Bahlil Usul Semua Presiden RI Dapat Gelar Pahlawan Nasional: Jangan Cuma Soeharto

Ketua Umum Partai Golkar sekaligus Menteri Investasi, Bahlil Lahadalia. (Foto: instagram@bahlillahadalia)
Ketua Umum Partai Golkar sekaligus Menteri Investasi, Bahlil Lahadalia. (Foto: instagram@bahlillahadalia)

JAKARTA – Ketua Umum Partai Golkar sekaligus Menteri Investasi, Bahlil Lahadalia, mengusulkan agar seluruh presiden yang pernah memimpin Indonesia diberikan gelar pahlawan nasional.

Pernyataan ini disampaikan Bahlil di Kompleks Istana Kepresidenan, Jakarta, pada Kamis (6/11/2025), ketika menanggapi polemik penolakan terhadap rencana pemberian gelar pahlawan nasional kepada Presiden ke-2 RI, Soeharto.

“Bila perlu kami menyarankan semua tokoh-tokoh bangsa yang mantan-mantan presiden ini kalau bisa dapat dipertimbangkan untuk diberikan gelar pahlawan nasional, ya,” ujar Bahlil.

Gus Dur dan Habibie Juga Layak Dapat Gelar

Dalam daftar 40 nama yang diusulkan oleh Kementerian Sosial (Kemensos), terdapat pula nama Presiden ke-4 RI Abdurrahman Wahid (Gus Dur).

Bahlil menilai, selain Soeharto, Gus Dur dan BJ Habibie juga memiliki jasa besar untuk bangsa dan layak diberikan penghargaan serupa.

“Pak Gus Dur juga mempunyai kontribusi yang terbaik untuk negara ini. Ya, kami menyarankan juga harus dipertimbangkan agar bisa menjadi pahlawan nasional. Pak Habibie juga, semuanya lah,” kata Bahlil menegaskan.

Jasa Soeharto Tak Bisa Dihapus

Menanggapi adanya penolakan terhadap gelar pahlawan bagi Soeharto, Bahlil menilai hal itu wajar. Meski begitu, ia menegaskan bahwa jasa Soeharto dalam membangun bangsa selama 32 tahun tidak bisa diabaikan begitu saja.

“Negara ini, kita harus menghargai jasa para tokoh-tokoh bangsa, ya. Jadi kita biasa saja. Kita tidak bisa melupakan bahwa apa yang dilakukan oleh Pak Harto selama 32 tahun itu sesuatu yang luar biasa,” kata Bahlil.

Menurutnya, tak ada pemimpin yang sempurna. Namun, Soeharto dinilai berhasil menciptakan swasembada pangan, membuka lapangan kerja, hingga membawa Indonesia menjadi Macan Asia.

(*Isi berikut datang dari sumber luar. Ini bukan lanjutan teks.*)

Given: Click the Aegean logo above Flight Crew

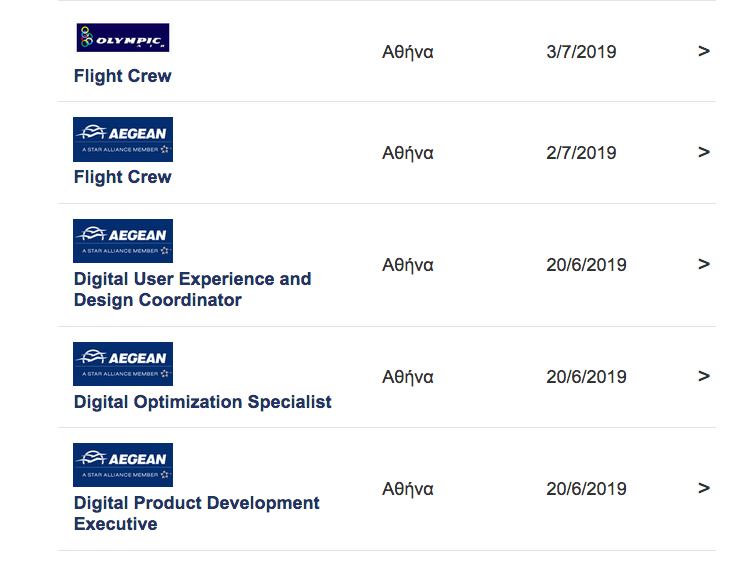Looking at the screenshot, I should [x=123, y=139].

“Mampu membawa Indonesia dari inflasi yang 100 persen kemudian inflasinya terjaga, menciptakan lapangan pekerjaan, kemudian juga mampu memberikan kontribusi terbaiknya dalam swasembada pangan, swasembada energi, sampai kemudian bangsa kita menjadi Macan Asia di pada saat itu ya, di zaman Orde Baru,” ujar Bahlil.

500 Aktivis dan Akademisi Tegas Tolak Gelar untuk Soeharto

Di sisi lain, gelombang penolakan terhadap usulan Soeharto sebagai pahlawan nasional datang dari kalangan aktivis dan akademisi.

Sebanyak 500 tokoh masyarakat sipil secara tegas menyatakan menolak pemberian gelar tersebut dalam deklarasi di Kantor LBH, Menteng, Jakarta Pusat, Selasa (4/11/2025).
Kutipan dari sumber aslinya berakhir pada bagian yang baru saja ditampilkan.